Review | Venice 2022: Bones and All movie review – Timothée Chalamet in cannibal youth romance, a reunion with Call Me by Your Name director Luca Guadagnino

  • Chalamet’s reunion with Luca Guadagnino, who directed him in his breakout film Call Me by Your Name, is a coming-of-age tale about lovers on the run
  • His character, Lee, meets fellow cannibal Maren, a riveting Taylor Johnson, and they indulge in violent flesh-eating across the American Midwest

3/5 stars

Since Timothée Chalamet made his breakthrough film, 2017’s Call Me by Your Name, with Italian director Luca Guadagnino, he’s become one of the leading stars of his generation. Now they’ve reunited for Bones and All, a grimy, eccentric tale about the lust for flesh that’s playing in competition at the Venice film festival.

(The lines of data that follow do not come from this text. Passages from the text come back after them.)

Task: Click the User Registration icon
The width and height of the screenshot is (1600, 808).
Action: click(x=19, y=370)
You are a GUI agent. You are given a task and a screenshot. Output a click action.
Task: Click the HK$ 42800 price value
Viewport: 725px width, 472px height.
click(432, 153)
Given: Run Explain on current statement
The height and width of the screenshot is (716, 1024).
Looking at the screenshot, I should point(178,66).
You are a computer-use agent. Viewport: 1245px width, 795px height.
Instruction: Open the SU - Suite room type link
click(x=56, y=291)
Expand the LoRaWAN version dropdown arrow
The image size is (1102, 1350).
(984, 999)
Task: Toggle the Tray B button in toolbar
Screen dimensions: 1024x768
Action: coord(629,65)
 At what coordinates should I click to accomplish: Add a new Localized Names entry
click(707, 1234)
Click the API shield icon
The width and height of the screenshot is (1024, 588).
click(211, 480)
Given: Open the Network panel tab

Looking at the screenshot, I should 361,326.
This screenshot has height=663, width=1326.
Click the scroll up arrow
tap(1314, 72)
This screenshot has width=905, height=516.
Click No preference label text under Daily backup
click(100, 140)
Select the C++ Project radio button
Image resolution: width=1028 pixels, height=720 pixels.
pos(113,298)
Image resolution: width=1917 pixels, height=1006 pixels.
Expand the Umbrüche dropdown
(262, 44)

Based on Camille DeAngelis’ 2015 coming-of-age novel, the film’s early focus falls on Maren (Taylor Russell), first seen with some female friends hanging out at a sleepover.

Without warning, she grabs her friend’s finger, biting down on it to rip off the skin. It’s a shocking, squeamish moment. Her father immediately packs their things before the cops arrive, but soon, he’s gone too. “I can’t help you any more,” he writes.

As she crosses the American Midwest, she goes on a journey of self-exploration. She meets Mark Rylance’s fellow cannibal Sully, who can sense what she is.

“We’re dangerous for non-eaters,” he warns, aware that she hasn’t “fed” for a long time, before they feast on an old woman in her own home.

Sully carries locks of hair belonging to each victim, braided into one long rope, like a serial killer’s trophy.

Taylor Russell (left) as Maren and Timothée Chalamet as Lee in a still from Bones and All. Photo: Yannis Drakoulidis/Metro Goldwyn Mayer Pictures

Yet Bones and All is not Cannibal Holocaust. Rather, it has elements of Badlands and Bonnie and Clyde, a sort of lovers-on-the-run tale, which comes into play when Maren meets Lee (Chalamet).

A drifter with dyed-red hair and a Thundercats T-shirt, who also senses her need to feed, he too is one of them. “Felt like some kind of weird new superhero,” he says, explaining the rush of one of his first kills.

Guadagnino teases us with snippets of Eighties records – Duran Duran’s “Save a Prayer” and Joy Division’s “Atmosphere” among them – but he never overplays the era-defining references.

Taylor Russell (left) as Maren and Timothée Chalamet as Lee in a still from Bones and All. Photo: Yannis Drakoulidis/Metro Goldwyn Mayer Pictures

Instead, it’s a film about companionship, abandonment, family, growing pains. Both Lee and Maren comes from troubled backgrounds, and her continued search for her mother through the film adds an emotional spine.

Those expecting a follow-up to the sun-dappled, sensuous Call Me by Your Name will be left unsettled. With its violent flesh-chewing scenes, this is closer to Guadagnino’s Suspiria remake, which also had an unhealthy obsession with mangling the body.

In truth, it’s not the most substantial film he’s ever made; Bones and All is more of a doodle on the extreme emotions of young love. The most eye-catching work comes from the young Russell, on fire as Maren. Maybe it’s her time to shine in a Luca Guadagnino movie.